Repeat each line of the material exactly.

——————————

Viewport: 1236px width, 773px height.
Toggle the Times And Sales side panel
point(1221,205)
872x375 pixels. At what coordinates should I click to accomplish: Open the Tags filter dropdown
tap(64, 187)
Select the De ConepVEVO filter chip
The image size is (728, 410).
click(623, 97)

——————————

Result of the task:
Viewport: 1236px width, 773px height.
Toggle the Times And Sales side panel
point(1221,205)
872x375 pixels. At what coordinates should I click to accomplish: Open the Tags filter dropdown
tap(64, 187)
Select the De ConepVEVO filter chip
The image size is (728, 410).
click(623, 97)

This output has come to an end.